Por Rolando Emmanuelli Jiménez, J.D., LL.M.

rolando@bufete-emmanuelli.com

Uno de los procesos más difíciles en la vida de un ser humano lo constituye el divorcio cuando la pareja ha procreado hijos. El proceso de divorcio afecta física y emocionalmente a los cónyuges, pero tiene un impacto más grave en los hijos e hijas.

El ordenamiento jurídico puertorriqueño cuenta con una serie de mecanismos y procedimientos judiciales que tienen el objetivo de resolver este tipo de controversias en la forma más justa, rápida y económica y de proteger el interés y bienestar de las partes y los menores de edad involucrados en el conflicto. Sin embargo, la naturaleza adversativa del proceso de divorcio que se desarrolla cuando una parte no está de acuerdo con divorciarse, en muchas ocasiones crea una serie de circunstancias que perjudican directamente el bienestar físico y emocional de los menores. 

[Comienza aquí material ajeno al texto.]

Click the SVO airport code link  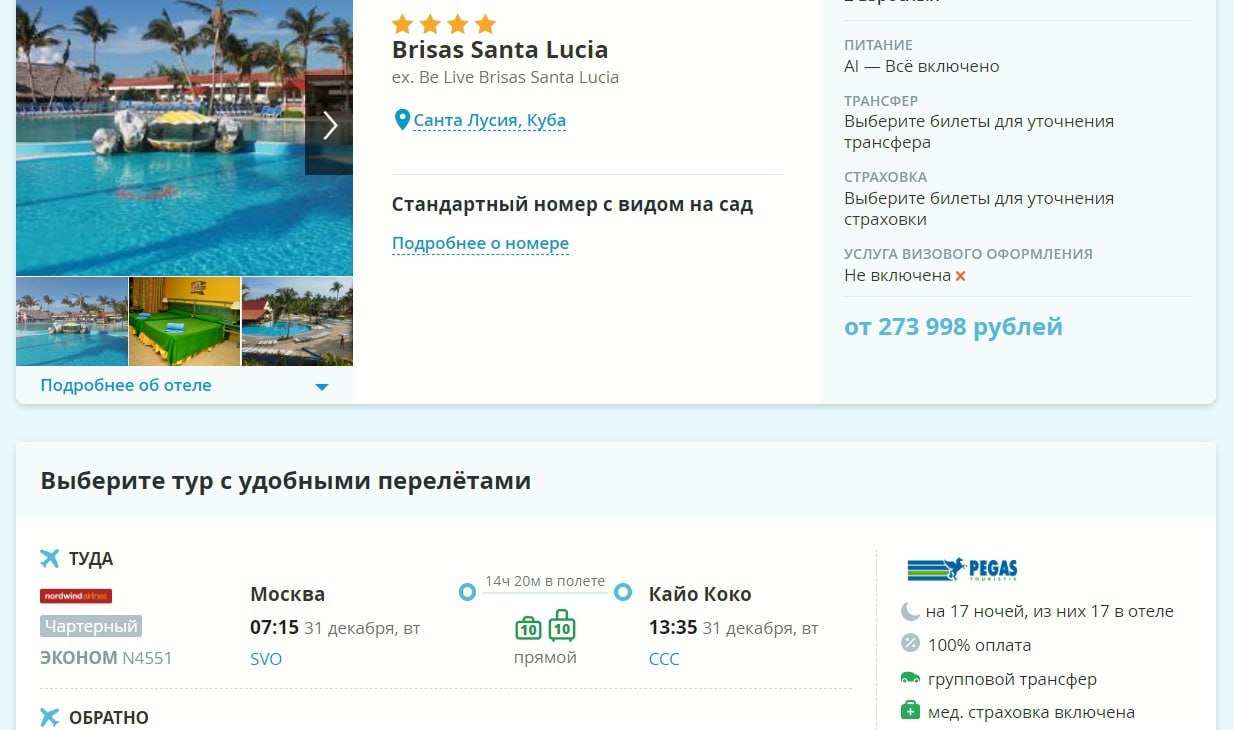click(x=266, y=659)
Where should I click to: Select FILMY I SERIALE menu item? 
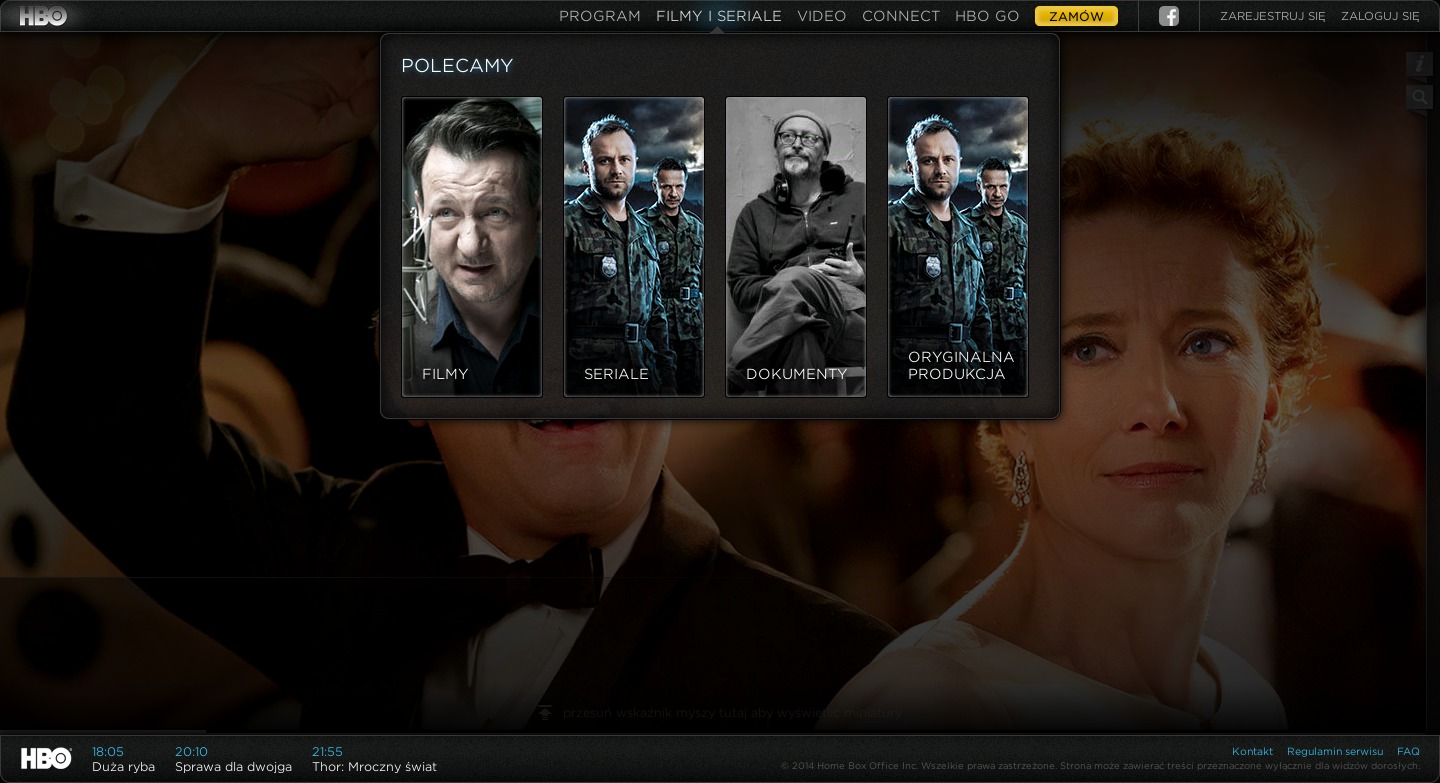[718, 16]
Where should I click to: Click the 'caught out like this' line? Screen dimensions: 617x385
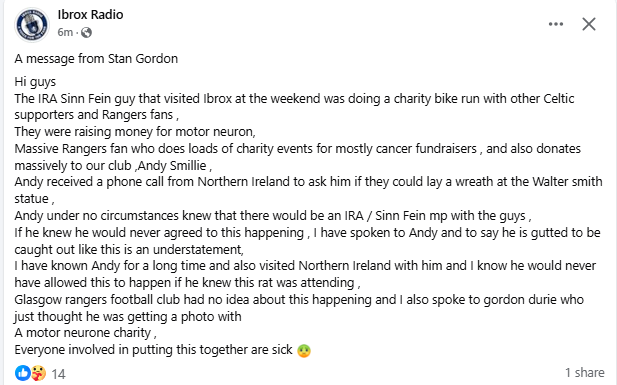pyautogui.click(x=129, y=250)
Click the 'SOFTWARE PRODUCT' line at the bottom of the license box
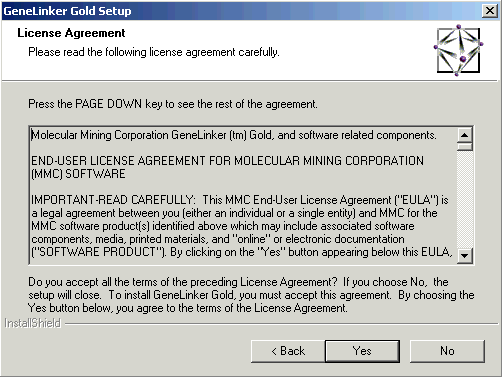 [242, 252]
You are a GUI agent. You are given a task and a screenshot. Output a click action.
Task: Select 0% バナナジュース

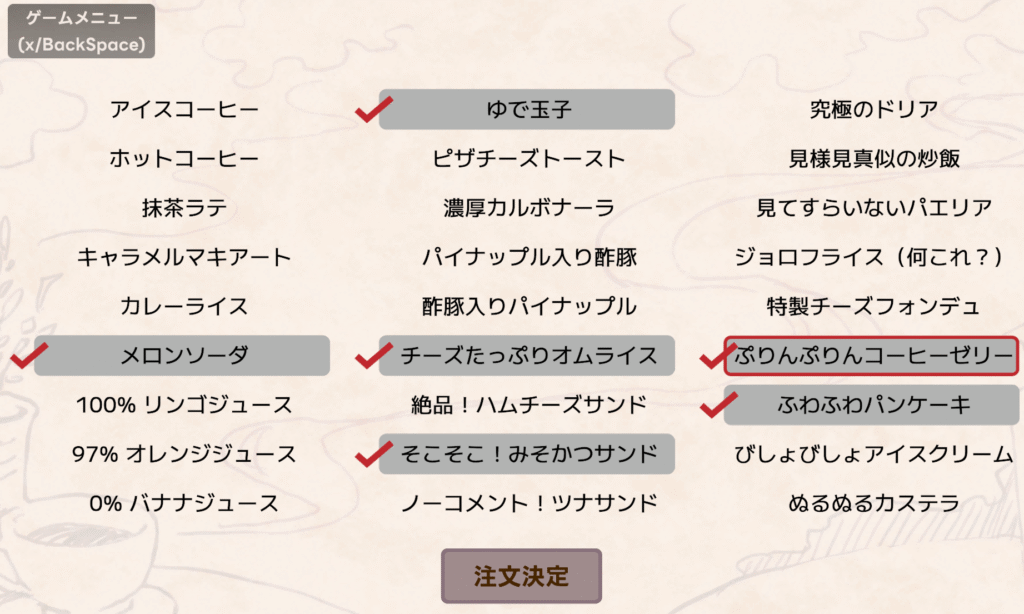tap(180, 504)
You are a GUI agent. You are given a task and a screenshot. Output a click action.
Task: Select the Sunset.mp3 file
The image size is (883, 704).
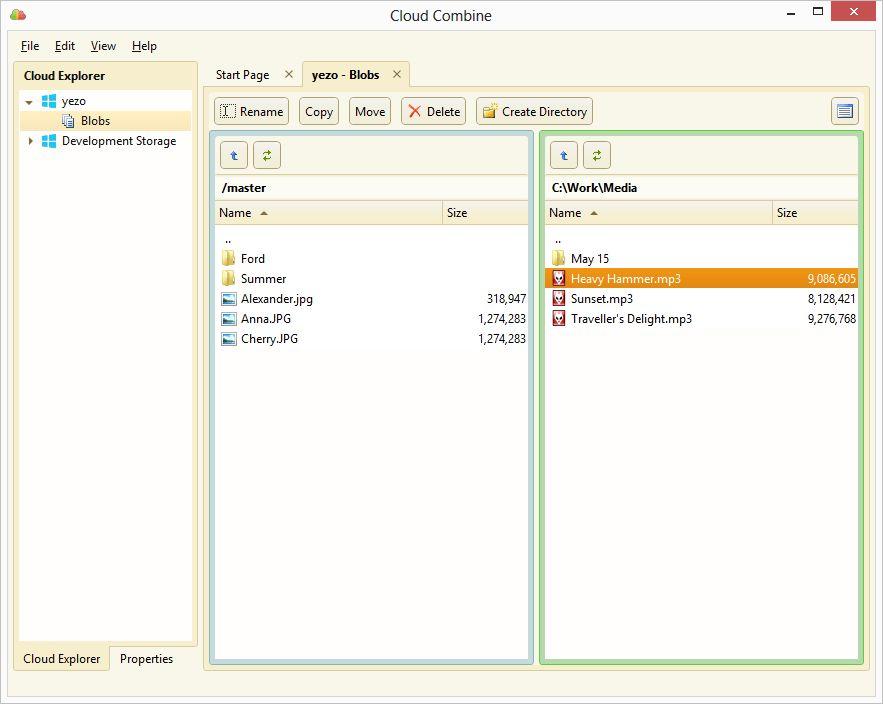click(601, 299)
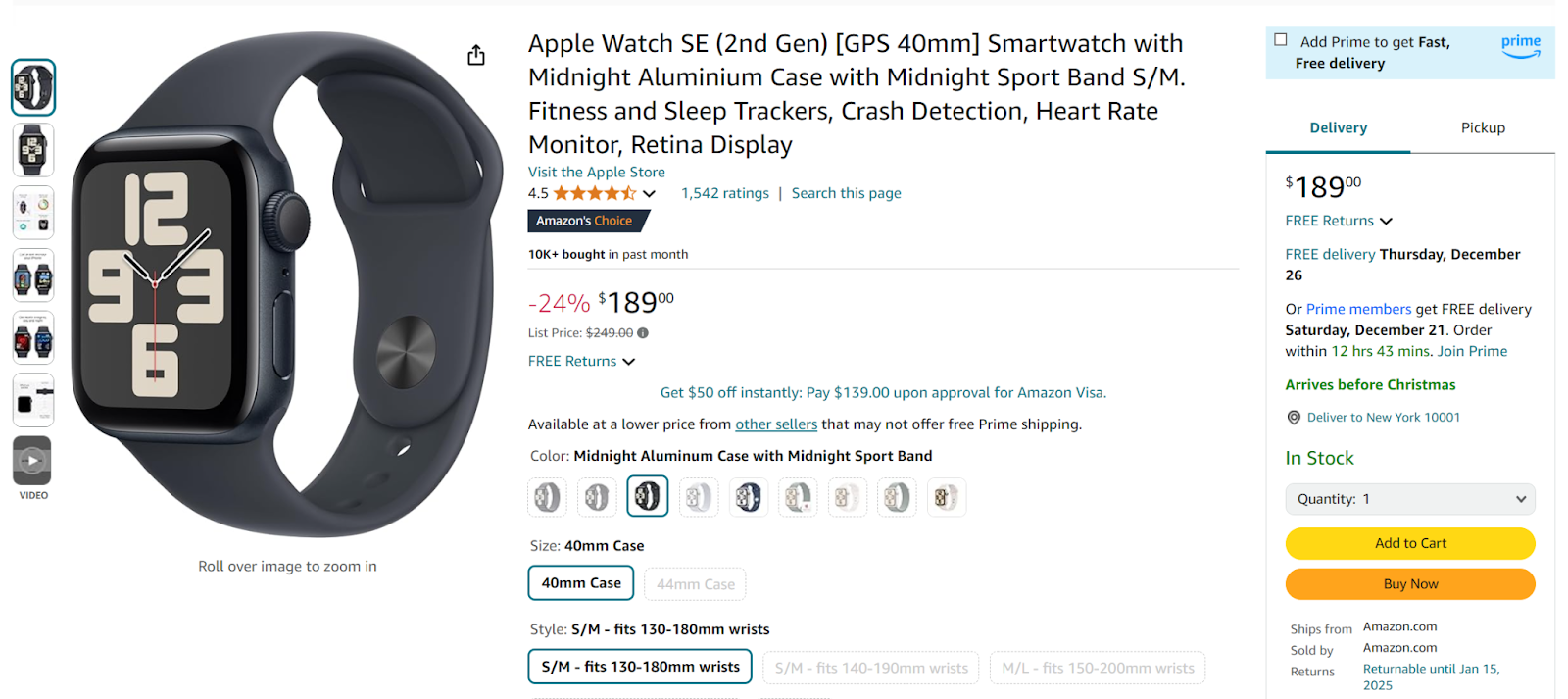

Muchas veces las partes y sus representantes legales hacen del proceso de divorcio una guerra sin cuartel con el objetivo de destruir al adversario. Las partes no escatiman en el uso de los remedios y procesos judiciales con el objetivo de vindicar orgullos heridos o hacer reclamos económicos irrazonables. En estas batallas los menores siempre están entre la espada y la pared. En muchas ocasiones, lamentablemente a veces con el asesoramiento de abogados y abogadas, las partes utilizan a los menores como ficha o carta en el peligroso y difícil juego del divorcio. En muchas ocasiones, hasta los propios representantes legales pierden la perspectiva de que su deber en este tipo de trámite es garantizar el cumplimiento razonable de los derechos y las obligaciones de las partes y tener siempre como objetivo primordial el bienestar de los menores habidos en el matrimonio. 

Existen abogados y abogadas que cometen el grave error de involucrar a los menores de edad en el proceso judicial dándoles participación en las discusiones y en las estrategias legales de sus padres y madres. Cuando surge una agria controversia de divorcio es deber de las abogadas y abogados recomendar a sus representados el que busquen consejo psicológico para sus hijos e hijas. Cuando sea indispensable hacer reclamos vehementes de derechos de alguno de los cónyuges, deben hacerse en la medida de lo posible sin involucrar a los niños y niñas.

Los abogados y abogadas deben asesorar a sus clientes sobre las enormes ventajas de entrar en negociaciones que puedan dar fin al matrimonio sin perjudicar a los menores. Deben ser facilitadores en la solución de las controversias matrimoniales y no obstáculos en la solución justa y rápida de estos conflictos. 

En Puerto Rico se permite el divorcio por consentimiento mutuo conforme a lo resuelto en el caso Figueroa Ferrer vs. ELA, 107 DPR 250 (1978). Sin embargo, todavía es indispensable una reforma más abarcadora de nuestro derecho de familia que permita que los procesos no adversativos sean los procesos principales en la resolución de las controversias matrimoniales.

Actualmente se están desarrollando en Puerto Rico programas de negociación y mediación que son iniciativas muy importantes dentro del sistema de impartir justicia en Puerto Rico. Lamentablemente, estos mecanismos no son de entera aplicación a los casos de divorcio, porque el ordenamiento sobre esta materia todavía descansa fundamentalmente en la forma adversativa de hacer justicia. Debe hacerse una reforma jurídica que permita la utilización amplia de estos mecanismos para lograr la solución de las controversias matrimoniales en forma tal que no perjudiquen los mejores intereses de los menores de edad.

El proyecto del nuevo Código Civil pendiente de aprobación presenta adelantos en la dirección correcta pero hace falta que se aprueben cambios al ordenamiento procesal para que el trámite sea más ágil, sencillo y no adversativo. El norte del trámite del divorcio es que los cónyuges puedan obtener la libertad personal y rehacer su vida, pero sin perjudicar el bienestar de los menores.